The human genome consists of 20,000 protein coding genes that are under negative selection. This means that mutations occur there relatively rarely, making it difficult to generate diverse sequences through acquisition of new human genomes. However, the other 98% of the genome which is under much lower negative selection, with mutations there being of little consequence on an organism’s fitness. The sequences from the intergenic regions often contain low information, resulting in a small percentage of the overall dataset being informative. We note that for dataset improvement scaling across a higher number of species remains a viable strategy, since it allows us to capture more informative regions that are vital for organism survival.

Isn’t splicing like… Important?

Splicing is very important! Approximately 15% of human disease is caused by mistakes in splicing regulatory code. In this work, we utilize naturally occurring alternative splicing as a diversity generating mechanism. The hypothesis is that RNAs generated through splicing and gene duplication are functionally similar more often than RNAs from different genes. I realize that this is a different interpretation of splicing than a lot of people are familiar with, so if you want to chat about this don’t hesitate to reach out and I would be happy to hear your thoughts!

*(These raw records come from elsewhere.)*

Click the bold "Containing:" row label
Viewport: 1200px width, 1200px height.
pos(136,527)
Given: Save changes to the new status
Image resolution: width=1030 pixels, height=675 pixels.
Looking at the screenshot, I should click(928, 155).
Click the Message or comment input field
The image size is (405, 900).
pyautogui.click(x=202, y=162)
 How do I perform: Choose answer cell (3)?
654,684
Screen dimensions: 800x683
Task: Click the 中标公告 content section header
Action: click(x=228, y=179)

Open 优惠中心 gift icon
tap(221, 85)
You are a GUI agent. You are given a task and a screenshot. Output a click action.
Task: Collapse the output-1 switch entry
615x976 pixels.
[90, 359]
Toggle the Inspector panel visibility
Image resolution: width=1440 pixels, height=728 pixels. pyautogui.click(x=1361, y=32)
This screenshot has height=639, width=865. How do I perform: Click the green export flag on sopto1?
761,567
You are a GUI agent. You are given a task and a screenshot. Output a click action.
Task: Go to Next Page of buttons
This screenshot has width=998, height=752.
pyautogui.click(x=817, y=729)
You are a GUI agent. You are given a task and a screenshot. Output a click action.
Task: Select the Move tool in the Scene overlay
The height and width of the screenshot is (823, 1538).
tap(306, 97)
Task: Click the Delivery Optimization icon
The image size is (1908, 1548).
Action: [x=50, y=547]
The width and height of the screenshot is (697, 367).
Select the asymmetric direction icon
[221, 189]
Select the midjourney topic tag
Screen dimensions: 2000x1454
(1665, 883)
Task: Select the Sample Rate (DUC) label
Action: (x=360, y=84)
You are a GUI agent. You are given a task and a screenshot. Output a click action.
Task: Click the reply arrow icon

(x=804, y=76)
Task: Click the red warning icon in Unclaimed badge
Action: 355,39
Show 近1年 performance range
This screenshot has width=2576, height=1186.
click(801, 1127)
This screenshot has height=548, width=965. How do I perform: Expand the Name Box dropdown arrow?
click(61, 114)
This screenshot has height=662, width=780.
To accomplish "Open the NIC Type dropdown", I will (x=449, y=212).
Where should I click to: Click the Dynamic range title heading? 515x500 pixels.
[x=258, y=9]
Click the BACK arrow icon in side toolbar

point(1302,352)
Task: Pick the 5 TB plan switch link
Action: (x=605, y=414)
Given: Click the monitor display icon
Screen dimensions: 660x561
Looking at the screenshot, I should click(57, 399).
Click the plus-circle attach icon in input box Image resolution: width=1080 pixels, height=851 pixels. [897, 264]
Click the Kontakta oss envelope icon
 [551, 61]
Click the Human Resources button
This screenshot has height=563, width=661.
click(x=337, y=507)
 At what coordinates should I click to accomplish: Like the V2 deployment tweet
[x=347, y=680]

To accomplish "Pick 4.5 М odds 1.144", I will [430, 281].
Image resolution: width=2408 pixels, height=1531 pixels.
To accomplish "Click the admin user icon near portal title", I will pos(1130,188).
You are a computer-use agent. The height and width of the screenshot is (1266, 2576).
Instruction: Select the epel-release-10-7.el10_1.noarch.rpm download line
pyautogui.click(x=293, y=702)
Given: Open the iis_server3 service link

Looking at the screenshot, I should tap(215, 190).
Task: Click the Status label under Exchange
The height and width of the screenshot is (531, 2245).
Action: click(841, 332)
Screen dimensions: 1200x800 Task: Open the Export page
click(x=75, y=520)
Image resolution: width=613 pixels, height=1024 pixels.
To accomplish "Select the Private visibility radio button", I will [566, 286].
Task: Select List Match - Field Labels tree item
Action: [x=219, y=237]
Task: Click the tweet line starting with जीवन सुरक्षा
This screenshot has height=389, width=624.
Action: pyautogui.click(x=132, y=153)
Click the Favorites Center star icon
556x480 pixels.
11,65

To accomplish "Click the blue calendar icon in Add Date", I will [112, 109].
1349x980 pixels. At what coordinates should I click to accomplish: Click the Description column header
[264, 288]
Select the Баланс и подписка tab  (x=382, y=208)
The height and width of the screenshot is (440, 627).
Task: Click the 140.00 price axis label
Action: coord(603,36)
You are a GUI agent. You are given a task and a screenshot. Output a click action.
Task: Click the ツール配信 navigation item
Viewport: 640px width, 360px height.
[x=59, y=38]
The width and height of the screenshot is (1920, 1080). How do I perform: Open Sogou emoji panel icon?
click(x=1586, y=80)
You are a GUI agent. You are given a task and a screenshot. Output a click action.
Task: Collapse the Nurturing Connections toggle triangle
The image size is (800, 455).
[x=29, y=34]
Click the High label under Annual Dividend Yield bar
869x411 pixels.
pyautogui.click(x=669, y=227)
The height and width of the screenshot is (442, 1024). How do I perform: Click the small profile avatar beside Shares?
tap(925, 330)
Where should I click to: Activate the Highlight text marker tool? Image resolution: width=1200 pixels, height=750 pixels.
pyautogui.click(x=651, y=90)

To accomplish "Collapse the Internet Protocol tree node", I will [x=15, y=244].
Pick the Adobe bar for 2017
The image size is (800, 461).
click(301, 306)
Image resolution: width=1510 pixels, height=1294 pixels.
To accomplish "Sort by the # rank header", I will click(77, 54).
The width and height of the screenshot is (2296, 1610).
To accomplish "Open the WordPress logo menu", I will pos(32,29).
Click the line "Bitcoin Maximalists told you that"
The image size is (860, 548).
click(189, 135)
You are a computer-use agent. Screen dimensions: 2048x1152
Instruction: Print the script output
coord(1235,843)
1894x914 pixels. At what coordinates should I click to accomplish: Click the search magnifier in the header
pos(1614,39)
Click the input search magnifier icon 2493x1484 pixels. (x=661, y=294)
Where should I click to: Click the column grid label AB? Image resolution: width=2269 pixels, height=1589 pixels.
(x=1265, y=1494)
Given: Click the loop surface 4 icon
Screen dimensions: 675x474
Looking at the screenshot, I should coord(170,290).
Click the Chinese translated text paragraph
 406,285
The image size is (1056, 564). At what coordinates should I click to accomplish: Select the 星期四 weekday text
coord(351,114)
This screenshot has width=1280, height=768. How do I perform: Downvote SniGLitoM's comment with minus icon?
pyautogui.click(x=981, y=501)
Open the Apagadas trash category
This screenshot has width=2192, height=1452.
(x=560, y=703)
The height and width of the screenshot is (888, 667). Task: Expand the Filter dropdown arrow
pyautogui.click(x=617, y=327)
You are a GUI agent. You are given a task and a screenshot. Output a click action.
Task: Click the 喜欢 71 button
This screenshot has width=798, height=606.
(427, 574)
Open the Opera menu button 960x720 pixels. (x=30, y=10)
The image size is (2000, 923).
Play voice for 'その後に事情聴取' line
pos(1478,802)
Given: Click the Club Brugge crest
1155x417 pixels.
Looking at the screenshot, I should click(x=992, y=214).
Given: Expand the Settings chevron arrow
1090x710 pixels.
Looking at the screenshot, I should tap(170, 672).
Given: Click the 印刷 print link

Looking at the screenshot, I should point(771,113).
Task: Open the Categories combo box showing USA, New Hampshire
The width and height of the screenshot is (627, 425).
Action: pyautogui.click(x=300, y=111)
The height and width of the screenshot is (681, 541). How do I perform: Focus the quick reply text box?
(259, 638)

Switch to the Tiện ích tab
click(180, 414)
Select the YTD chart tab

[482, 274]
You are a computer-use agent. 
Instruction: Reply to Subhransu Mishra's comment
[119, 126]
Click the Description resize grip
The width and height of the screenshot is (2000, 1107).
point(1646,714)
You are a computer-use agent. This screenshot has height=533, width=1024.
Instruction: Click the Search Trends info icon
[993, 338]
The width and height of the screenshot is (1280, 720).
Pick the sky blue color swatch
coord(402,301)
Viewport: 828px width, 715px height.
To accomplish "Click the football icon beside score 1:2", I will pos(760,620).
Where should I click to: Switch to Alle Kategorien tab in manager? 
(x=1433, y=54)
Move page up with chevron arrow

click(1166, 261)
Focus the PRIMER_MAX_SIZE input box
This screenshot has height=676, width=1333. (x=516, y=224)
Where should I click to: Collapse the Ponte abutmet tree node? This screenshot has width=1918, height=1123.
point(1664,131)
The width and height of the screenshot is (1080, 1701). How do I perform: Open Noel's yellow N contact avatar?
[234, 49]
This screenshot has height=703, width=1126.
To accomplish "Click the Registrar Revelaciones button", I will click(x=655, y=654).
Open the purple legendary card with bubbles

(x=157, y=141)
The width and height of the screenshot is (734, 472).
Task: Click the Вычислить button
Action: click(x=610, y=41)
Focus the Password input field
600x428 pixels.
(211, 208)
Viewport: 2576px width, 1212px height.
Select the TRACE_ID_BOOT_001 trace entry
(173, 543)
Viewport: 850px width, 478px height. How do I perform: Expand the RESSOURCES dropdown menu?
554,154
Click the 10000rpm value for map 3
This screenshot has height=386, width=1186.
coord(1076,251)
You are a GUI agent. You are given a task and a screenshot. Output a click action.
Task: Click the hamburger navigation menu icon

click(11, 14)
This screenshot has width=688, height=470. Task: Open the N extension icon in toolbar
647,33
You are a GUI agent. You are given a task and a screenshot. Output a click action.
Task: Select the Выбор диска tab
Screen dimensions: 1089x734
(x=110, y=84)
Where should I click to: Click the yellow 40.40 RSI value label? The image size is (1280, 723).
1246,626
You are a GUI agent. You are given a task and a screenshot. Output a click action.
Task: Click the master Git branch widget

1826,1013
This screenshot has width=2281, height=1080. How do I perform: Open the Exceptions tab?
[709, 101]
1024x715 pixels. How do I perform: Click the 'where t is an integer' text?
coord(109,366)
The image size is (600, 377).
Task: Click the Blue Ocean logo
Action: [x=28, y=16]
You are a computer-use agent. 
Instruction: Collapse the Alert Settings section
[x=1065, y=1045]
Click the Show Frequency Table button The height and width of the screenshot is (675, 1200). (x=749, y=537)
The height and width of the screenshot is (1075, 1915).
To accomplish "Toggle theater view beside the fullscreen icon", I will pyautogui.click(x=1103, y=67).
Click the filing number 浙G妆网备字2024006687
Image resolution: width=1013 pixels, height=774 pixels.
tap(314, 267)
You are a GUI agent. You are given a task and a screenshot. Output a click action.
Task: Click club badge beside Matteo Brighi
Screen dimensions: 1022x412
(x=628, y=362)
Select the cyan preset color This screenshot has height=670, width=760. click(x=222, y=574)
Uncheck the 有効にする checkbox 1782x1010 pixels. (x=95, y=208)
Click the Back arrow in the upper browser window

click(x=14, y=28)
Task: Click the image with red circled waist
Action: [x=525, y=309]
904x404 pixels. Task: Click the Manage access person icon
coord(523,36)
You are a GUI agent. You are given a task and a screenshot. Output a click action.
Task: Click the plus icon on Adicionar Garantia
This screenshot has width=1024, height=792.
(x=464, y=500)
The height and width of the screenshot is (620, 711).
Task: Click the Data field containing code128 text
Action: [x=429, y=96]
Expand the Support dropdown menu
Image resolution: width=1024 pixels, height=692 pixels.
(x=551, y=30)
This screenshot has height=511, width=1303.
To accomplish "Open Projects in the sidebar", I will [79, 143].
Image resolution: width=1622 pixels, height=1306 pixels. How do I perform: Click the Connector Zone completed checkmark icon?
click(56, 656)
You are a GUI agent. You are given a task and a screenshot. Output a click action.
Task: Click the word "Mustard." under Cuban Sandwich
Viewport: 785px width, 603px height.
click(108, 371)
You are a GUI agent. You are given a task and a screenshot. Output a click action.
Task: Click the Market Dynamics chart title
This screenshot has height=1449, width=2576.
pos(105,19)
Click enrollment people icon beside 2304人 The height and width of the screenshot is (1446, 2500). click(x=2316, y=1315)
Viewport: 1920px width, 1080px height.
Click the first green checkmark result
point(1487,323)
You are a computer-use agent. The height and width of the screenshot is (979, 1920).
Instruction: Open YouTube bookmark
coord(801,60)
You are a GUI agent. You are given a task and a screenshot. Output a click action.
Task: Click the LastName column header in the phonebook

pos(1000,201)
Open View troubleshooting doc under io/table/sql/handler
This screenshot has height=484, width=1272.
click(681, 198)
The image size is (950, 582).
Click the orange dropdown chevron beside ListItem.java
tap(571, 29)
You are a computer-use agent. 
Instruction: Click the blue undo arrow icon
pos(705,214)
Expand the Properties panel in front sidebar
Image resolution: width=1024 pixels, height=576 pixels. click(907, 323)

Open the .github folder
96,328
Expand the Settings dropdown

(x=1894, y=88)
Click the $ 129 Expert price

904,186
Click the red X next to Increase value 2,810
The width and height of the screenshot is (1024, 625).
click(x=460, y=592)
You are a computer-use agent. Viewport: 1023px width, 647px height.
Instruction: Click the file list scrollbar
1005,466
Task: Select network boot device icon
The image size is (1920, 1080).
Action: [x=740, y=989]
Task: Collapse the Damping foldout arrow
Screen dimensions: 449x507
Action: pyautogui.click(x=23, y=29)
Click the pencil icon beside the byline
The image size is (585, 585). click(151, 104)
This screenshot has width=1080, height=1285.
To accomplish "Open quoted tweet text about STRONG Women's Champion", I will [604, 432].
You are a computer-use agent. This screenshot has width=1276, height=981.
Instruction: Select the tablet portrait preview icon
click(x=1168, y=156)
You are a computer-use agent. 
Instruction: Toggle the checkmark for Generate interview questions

So why do we even care about RNA?

For those less familiar with RNA, there is currently a biotech revolution underway. New RNA-based modalities are breaking into the market promising clearer mechanisms of action and lower drug approval failure rates. Deep learning models have played an important role in other domains, however, in genomics masked language modeling has had mixed success. In this work we propose an alternate self-supervised learning approach based on biological knowledge for defining augmentations.